*Work to be completed*:
Write out exactly the lines below that run from the line containing "Given: Open Forma" through the last line of the records.

(Data shown Opens)

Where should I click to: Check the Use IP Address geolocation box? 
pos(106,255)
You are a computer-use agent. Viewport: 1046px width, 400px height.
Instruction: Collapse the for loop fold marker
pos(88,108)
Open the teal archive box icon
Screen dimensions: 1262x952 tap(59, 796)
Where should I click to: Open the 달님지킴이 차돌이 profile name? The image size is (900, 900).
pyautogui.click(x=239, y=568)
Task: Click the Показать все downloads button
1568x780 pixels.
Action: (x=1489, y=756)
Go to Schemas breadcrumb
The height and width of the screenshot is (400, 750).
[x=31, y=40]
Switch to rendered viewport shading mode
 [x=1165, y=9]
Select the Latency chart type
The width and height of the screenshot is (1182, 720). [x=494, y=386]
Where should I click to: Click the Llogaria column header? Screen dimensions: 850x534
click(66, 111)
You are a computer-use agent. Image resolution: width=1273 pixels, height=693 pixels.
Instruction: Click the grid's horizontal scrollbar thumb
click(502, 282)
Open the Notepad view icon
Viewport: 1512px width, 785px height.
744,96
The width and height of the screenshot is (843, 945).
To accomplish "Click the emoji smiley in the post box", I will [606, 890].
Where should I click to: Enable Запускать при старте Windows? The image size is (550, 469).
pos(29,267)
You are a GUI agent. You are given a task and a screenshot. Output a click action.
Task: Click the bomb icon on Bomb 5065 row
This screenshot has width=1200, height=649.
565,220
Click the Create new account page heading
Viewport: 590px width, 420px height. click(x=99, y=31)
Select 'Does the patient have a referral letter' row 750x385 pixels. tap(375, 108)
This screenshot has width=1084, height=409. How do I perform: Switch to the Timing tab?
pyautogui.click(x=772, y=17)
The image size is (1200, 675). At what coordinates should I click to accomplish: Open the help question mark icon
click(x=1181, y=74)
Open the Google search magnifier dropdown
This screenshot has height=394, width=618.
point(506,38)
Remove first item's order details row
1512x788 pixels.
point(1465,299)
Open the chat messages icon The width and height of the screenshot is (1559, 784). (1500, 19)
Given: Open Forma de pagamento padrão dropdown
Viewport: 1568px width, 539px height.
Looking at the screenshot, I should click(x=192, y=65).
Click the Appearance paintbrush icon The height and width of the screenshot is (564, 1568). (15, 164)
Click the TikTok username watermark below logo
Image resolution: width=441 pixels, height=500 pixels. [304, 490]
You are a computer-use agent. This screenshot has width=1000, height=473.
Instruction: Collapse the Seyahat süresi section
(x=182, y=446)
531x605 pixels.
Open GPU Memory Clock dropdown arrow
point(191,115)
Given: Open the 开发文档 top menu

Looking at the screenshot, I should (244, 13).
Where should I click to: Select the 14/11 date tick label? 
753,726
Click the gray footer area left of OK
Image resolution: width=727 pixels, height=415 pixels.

(Data shown Closes)

*Your response*:
Given: Open Forma de pagamento padrão dropdown
Viewport: 1568px width, 539px height.
Looking at the screenshot, I should click(x=192, y=65).
Click the Appearance paintbrush icon The height and width of the screenshot is (564, 1568). (15, 164)
Click the TikTok username watermark below logo
Image resolution: width=441 pixels, height=500 pixels. [304, 490]
You are a computer-use agent. This screenshot has width=1000, height=473.
Instruction: Collapse the Seyahat süresi section
(x=182, y=446)
531x605 pixels.
Open GPU Memory Clock dropdown arrow
point(191,115)
Given: Open the 开发文档 top menu

Looking at the screenshot, I should (244, 13).
Where should I click to: Select the 14/11 date tick label? 
753,726
Click the gray footer area left of OK
Image resolution: width=727 pixels, height=415 pixels.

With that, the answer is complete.